--- Exercise brief ---
Please reproduce all entries word for word, leaving every image behind.

---------- Material provided

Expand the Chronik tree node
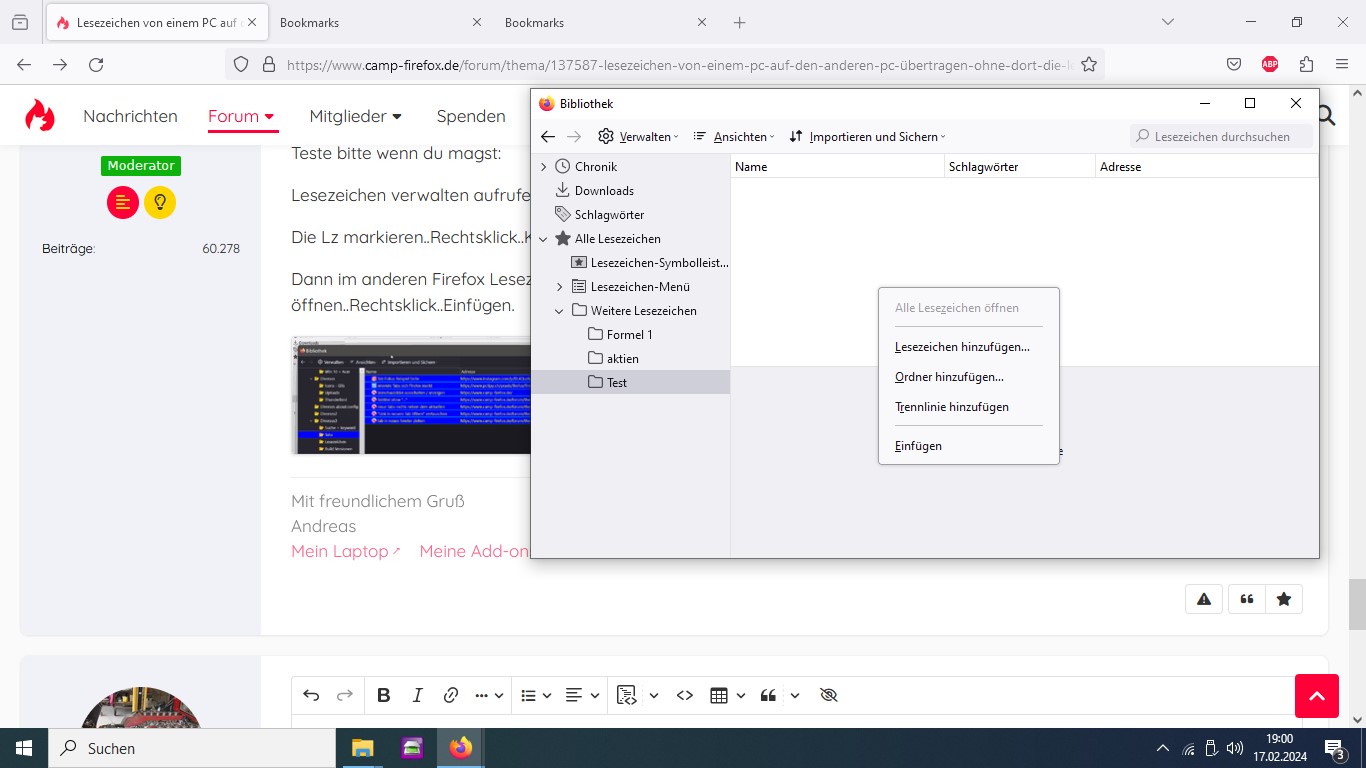Screen dimensions: 1366x768 544,167
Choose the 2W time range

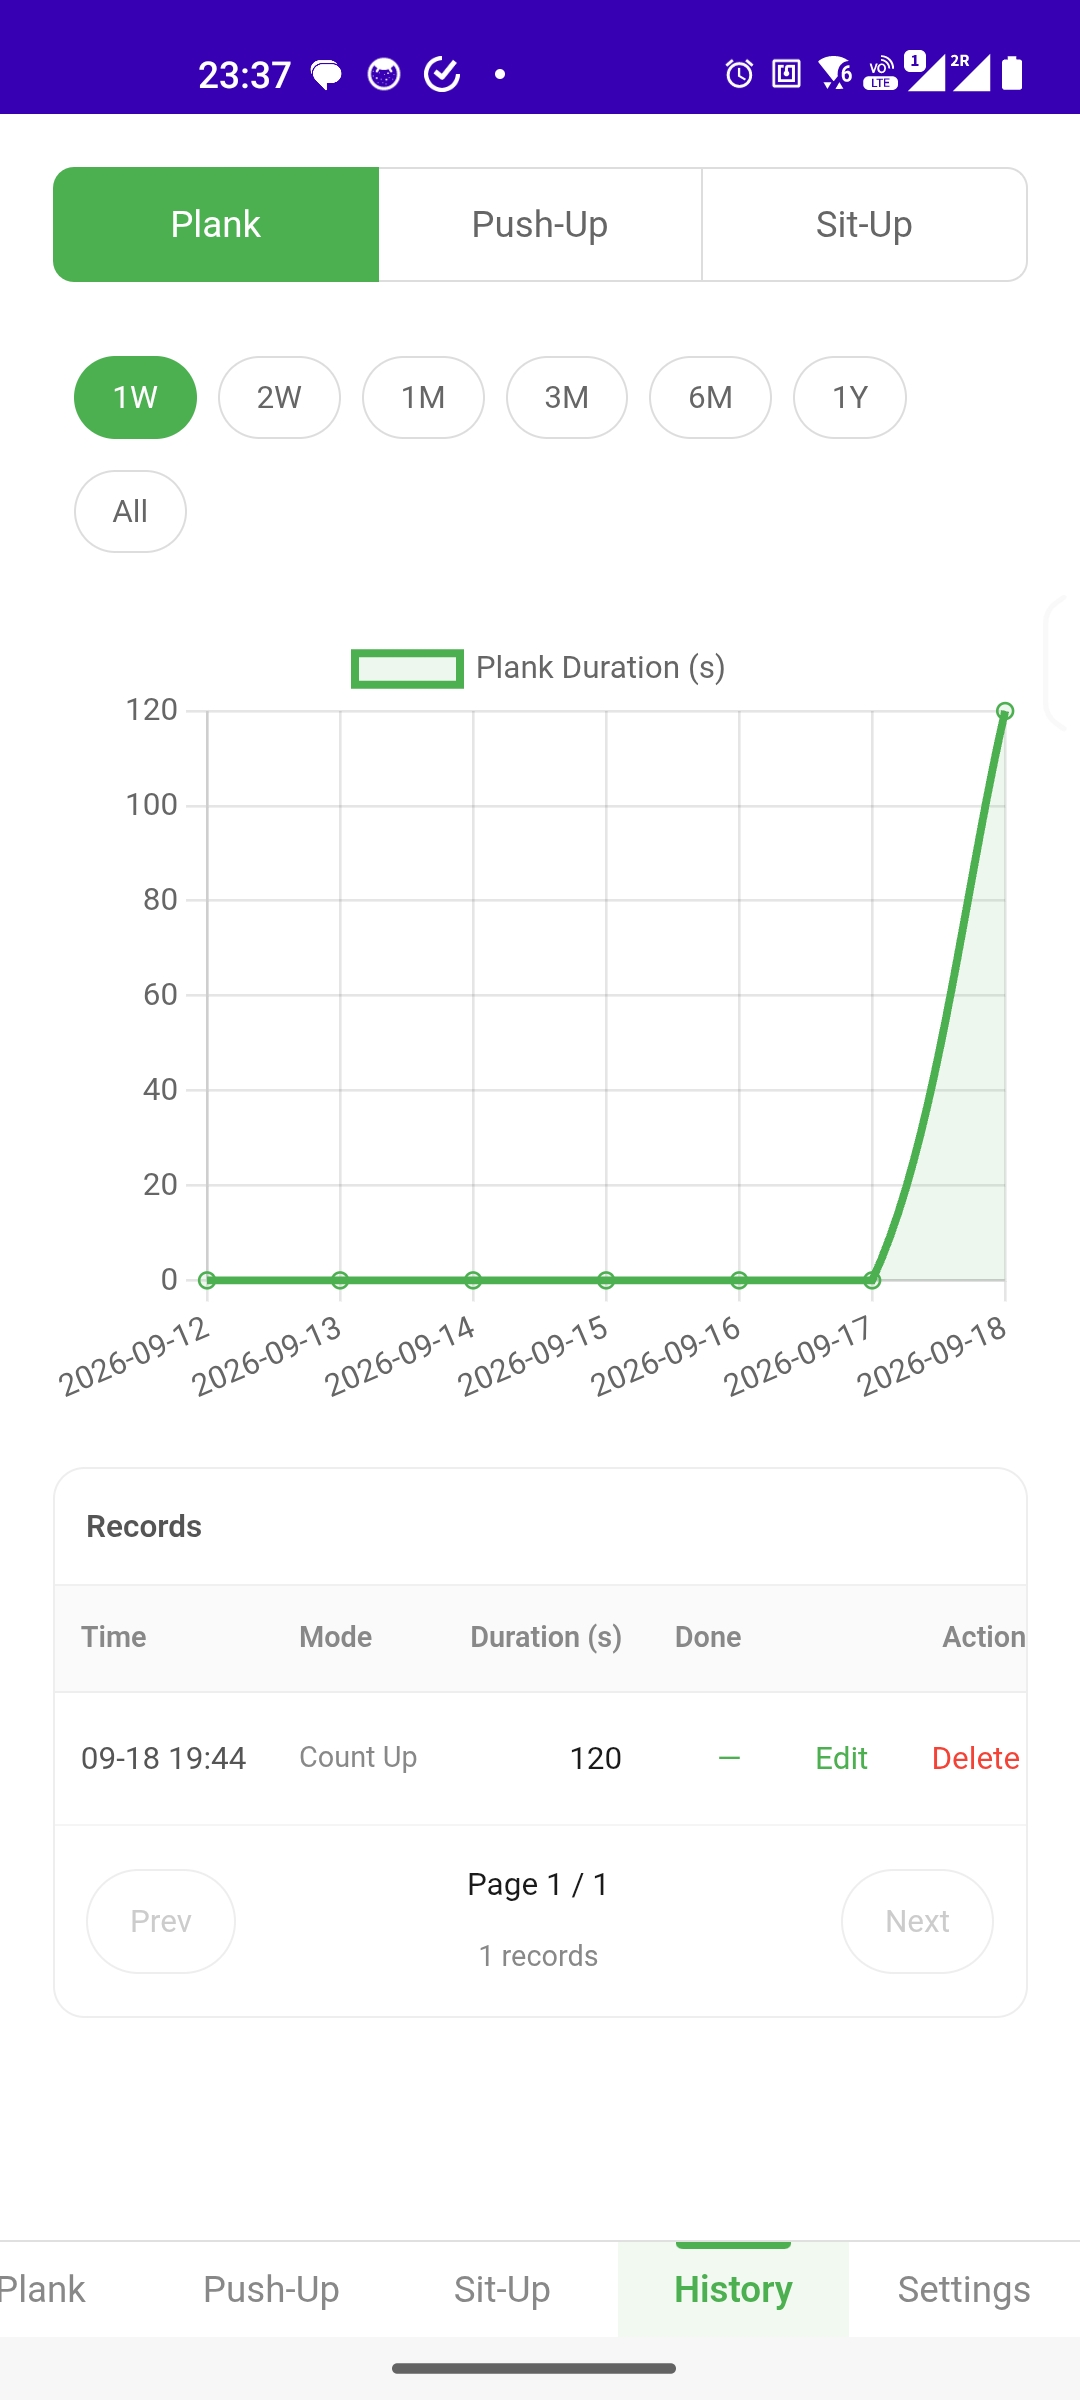[x=279, y=397]
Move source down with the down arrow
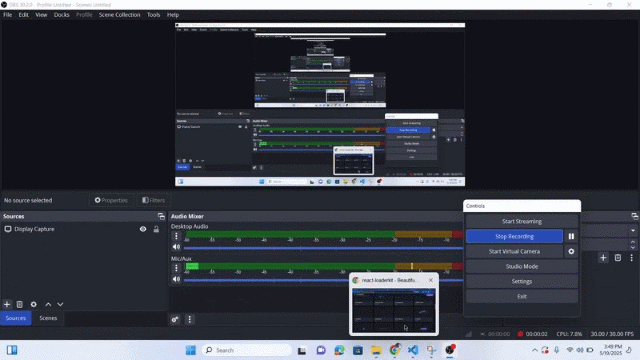This screenshot has height=360, width=640. click(60, 304)
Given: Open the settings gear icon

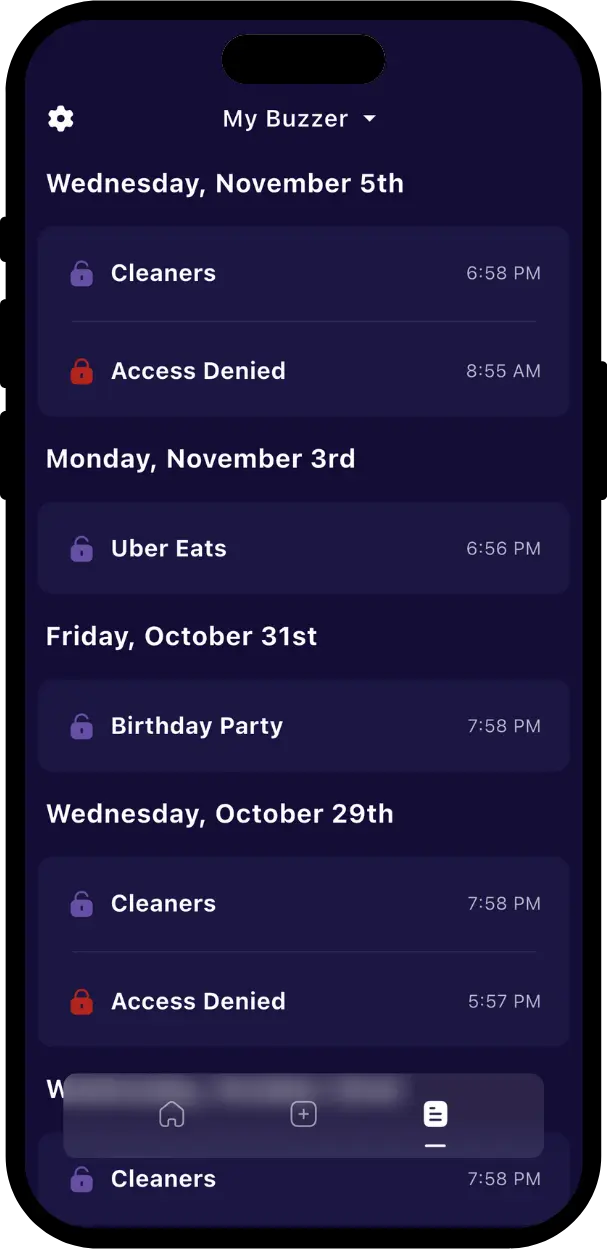Looking at the screenshot, I should (60, 118).
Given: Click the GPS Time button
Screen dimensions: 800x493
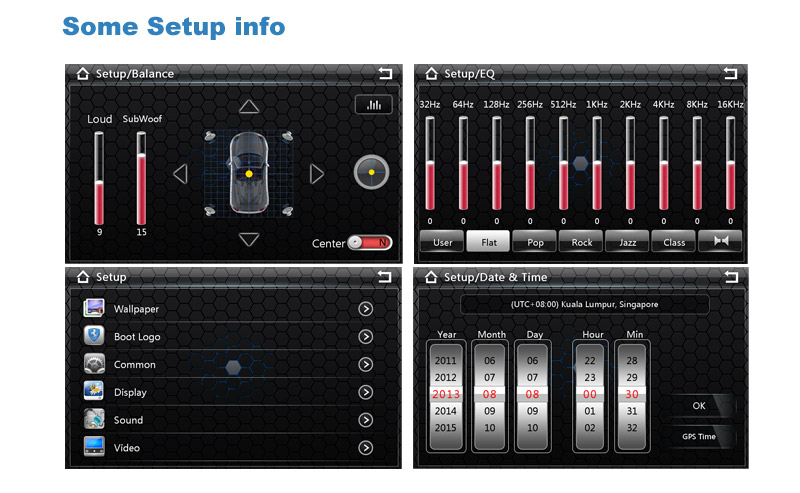Looking at the screenshot, I should (699, 437).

--------------------

--- Solution to this problem ---
Expand the Chronik tree node
Screen dimensions: 1366x768 544,167
Choose the 2W time range

[x=279, y=397]
Move source down with the down arrow
This screenshot has height=360, width=640. click(60, 304)
Given: Open the settings gear icon

Looking at the screenshot, I should (60, 118).
Given: Click the GPS Time button
Screen dimensions: 800x493
Looking at the screenshot, I should (699, 437).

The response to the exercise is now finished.